## TASK MATERIAL

· · · · ·

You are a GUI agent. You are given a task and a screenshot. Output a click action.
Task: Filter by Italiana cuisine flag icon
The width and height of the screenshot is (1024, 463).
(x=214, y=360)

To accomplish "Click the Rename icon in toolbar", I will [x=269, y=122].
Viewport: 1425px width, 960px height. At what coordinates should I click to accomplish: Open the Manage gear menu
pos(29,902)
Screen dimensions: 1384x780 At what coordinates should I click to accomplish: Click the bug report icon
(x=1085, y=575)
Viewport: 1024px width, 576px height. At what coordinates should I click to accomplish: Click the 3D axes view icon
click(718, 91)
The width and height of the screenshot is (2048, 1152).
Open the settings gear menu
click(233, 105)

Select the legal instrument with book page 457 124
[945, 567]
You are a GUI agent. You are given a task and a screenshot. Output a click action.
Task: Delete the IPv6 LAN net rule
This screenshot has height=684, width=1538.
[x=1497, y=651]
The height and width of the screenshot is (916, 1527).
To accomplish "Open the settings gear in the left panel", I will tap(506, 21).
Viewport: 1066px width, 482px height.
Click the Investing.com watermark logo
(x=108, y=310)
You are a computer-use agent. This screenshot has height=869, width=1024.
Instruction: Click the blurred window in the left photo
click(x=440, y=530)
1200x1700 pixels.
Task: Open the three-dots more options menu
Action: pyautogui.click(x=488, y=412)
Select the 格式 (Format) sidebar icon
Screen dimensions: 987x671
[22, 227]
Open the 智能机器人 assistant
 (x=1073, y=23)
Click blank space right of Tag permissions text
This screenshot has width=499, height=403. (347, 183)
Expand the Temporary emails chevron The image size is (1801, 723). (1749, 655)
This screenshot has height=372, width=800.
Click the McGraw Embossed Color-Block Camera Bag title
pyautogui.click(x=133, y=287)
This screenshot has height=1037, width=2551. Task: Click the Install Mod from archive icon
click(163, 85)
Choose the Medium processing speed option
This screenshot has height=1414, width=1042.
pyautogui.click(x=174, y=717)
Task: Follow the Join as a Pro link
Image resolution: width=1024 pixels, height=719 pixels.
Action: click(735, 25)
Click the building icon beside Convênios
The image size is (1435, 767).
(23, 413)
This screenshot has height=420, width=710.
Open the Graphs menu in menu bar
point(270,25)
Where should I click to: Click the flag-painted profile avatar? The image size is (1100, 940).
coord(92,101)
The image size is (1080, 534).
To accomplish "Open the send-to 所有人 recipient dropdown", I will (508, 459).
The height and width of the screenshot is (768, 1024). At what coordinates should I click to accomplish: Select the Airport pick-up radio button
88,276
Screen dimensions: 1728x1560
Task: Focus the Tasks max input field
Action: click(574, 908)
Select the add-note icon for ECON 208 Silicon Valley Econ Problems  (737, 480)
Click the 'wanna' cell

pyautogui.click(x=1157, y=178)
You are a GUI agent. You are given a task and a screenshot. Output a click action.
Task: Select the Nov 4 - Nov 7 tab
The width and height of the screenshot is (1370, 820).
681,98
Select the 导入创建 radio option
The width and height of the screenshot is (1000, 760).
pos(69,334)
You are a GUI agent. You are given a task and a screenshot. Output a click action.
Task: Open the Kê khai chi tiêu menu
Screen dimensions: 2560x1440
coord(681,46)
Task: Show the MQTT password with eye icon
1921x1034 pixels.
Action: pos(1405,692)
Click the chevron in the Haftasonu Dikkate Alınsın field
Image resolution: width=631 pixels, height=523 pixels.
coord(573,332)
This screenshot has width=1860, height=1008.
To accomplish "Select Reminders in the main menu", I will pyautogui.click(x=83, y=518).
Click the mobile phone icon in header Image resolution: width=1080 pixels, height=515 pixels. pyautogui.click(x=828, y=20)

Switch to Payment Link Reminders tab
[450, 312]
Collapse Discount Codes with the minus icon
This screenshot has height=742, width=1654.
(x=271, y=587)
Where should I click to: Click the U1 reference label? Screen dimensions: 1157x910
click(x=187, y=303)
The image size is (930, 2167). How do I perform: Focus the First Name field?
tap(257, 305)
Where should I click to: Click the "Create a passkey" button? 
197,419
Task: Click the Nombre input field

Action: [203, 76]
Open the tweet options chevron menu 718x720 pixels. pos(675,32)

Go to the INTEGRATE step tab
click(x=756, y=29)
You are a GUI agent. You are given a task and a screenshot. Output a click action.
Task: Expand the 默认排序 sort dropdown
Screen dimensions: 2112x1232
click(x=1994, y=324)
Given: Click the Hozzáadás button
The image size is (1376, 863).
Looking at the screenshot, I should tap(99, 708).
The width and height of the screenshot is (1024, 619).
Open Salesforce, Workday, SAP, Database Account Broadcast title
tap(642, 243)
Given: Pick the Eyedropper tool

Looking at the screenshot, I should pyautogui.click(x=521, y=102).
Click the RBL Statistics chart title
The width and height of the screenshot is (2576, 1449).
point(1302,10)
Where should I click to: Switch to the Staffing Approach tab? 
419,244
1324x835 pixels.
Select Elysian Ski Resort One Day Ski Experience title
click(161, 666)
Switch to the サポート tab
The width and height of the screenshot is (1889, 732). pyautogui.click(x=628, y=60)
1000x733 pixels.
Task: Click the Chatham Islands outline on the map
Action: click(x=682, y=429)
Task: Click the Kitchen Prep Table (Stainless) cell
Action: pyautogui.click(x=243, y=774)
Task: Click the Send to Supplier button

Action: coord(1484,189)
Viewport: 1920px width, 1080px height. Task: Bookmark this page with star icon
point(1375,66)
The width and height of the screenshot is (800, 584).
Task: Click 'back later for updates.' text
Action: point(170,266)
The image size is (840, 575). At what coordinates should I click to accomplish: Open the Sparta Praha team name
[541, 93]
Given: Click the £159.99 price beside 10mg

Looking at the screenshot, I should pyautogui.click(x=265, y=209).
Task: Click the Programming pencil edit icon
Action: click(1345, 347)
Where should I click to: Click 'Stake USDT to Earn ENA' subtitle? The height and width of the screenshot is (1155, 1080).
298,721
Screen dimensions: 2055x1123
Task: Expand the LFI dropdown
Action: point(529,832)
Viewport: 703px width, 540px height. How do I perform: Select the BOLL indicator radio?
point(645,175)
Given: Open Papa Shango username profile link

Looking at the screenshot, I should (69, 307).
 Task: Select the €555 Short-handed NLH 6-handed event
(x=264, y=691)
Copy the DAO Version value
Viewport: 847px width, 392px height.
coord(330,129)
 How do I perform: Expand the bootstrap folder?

· · · · ·

## REQUIRED WORK
Gather every line from the listing above that contains the word "flag" and copy each one out in full.

## CORRECT ANSWER
Task: Filter by Italiana cuisine flag icon
Where should I click to: Click the flag-painted profile avatar? The image size is (1100, 940).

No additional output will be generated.